Arriva has made office space available at Wythenshawe for Metroline Manchester to manage its training school, and the yard there is being used for practical tuition. Metroline has offices near to Manchester city centre, but it is also working closely with Stagecoach.
“Stagecoach has been very professional and has been in our position already, winning work from others in tranche two,” Patrick notes. “It understands what being a good exiting operator is, and the processes that make it easy for everyone involved.” While Metroline is in weekly dialogue with TfGM, for much of the handover preparations it is left to work with the incumbents.
Major fleet overhaul process lies ahead
Driver training underway many months before the go-live date is part of a service delivery focus. Metroline Manchester’s ability to second drivers from other areas is slim, and having enough permanent staff in place from the start is imperative. Patrick often talks of derisking mobilisation. Robust familiarisation with new vehicles and technology is also key.
A large component of the transition will be fleet evolution. While final touches are being put to a plan of how many vehicles will move from Stagecoach via the TfGM residual value mechanism, around 125 are expected.
That includes 32 BYD Alexander Dennis Enviro400EV battery-electric double-deckers at Sharston. No buses will come from Arriva, leaving 300 others to resource.
TfGM began procuring new vehicles from multiple manufacturers before awarding tranche three contracts, although they will ultimately be owned by operators. Many are already delivered. Ashton and Hyde Road depots are gaining charging infrastructure and Patrick expects that both will have battery-electrics in service from day one of franchising there.
To that end, Metroline will take 110 of the 170 Volvo BZLs that were ordered for Stagecoach at Stockport, but which have been reallocated due to depot challenges there.
At Ashton and Hyde Road, battery-electric expertise from Metroline’s London operation will support technicians, and the incoming operator is working with Stagecoach on finalising that training plan.
TfGM’s approach to vehicle resource is appropriate, Patrick believes; a residual value mechanism allows exiting operators to avoid being stuck with buses that they no longer need. A similar tactic for depots equally suits new entrants to the region.
While the difficulties of SME operators with franchising in Greater Manchester are well known, he adds that the asset strategy adopted has removed several barriers to larger newcomers.
‘Prudent’ approach by Metroline to areas beyond Manchester
TfGM has structured its franchising scheme in a particular way, and in the third tranche that has allowed Metroline to prosper. Patrick says that the group and parent ComfortDelGro are open to working under alternative approaches, underlining how the packaging used by Transport for London varies significantly from Greater Manchester.
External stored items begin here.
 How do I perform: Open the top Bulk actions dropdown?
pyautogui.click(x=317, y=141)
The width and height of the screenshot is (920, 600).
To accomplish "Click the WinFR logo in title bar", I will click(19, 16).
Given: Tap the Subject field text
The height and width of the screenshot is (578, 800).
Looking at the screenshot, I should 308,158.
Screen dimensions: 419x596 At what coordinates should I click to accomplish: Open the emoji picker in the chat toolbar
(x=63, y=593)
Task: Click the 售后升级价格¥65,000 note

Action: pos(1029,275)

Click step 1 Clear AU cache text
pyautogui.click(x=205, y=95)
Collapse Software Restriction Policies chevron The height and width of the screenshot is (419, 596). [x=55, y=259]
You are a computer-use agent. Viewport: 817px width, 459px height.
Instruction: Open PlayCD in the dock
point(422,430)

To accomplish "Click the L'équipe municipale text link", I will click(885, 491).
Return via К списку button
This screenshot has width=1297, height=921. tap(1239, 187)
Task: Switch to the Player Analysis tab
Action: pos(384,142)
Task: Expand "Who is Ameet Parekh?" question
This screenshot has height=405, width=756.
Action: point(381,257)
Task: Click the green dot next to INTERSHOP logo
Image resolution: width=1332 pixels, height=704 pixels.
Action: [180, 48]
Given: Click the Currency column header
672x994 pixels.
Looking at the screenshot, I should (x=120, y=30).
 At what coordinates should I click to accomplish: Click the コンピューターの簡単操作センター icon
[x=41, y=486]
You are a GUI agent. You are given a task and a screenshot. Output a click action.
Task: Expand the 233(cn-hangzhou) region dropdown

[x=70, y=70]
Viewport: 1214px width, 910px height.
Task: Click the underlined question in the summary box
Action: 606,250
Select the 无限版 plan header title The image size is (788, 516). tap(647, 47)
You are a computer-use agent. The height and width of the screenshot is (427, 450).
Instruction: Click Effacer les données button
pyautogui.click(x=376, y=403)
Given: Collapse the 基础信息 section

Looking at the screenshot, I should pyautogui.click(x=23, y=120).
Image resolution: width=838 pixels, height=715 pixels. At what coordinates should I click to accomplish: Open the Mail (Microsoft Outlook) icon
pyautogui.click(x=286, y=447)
Reregulation in the Liverpool City Region and in West Yorkshire is on Metroline’s radar and is has an eye on other areas where possible franchising is at an earlier stage. But Patrick is cautious about spreading resource too thinly.
The business will take a “prudent” approach to any further expansion. If Metroline bids in those areas, it will bid to win, but such participation will only come if it is confident that contracts can be delivered without impact on existing work.
“Our focus is Greater Manchester first and foremost,” he adds. “It would be great if Metroline and the wider ComfortDelGro group could grow into other markets, but Manchester is my priority now.”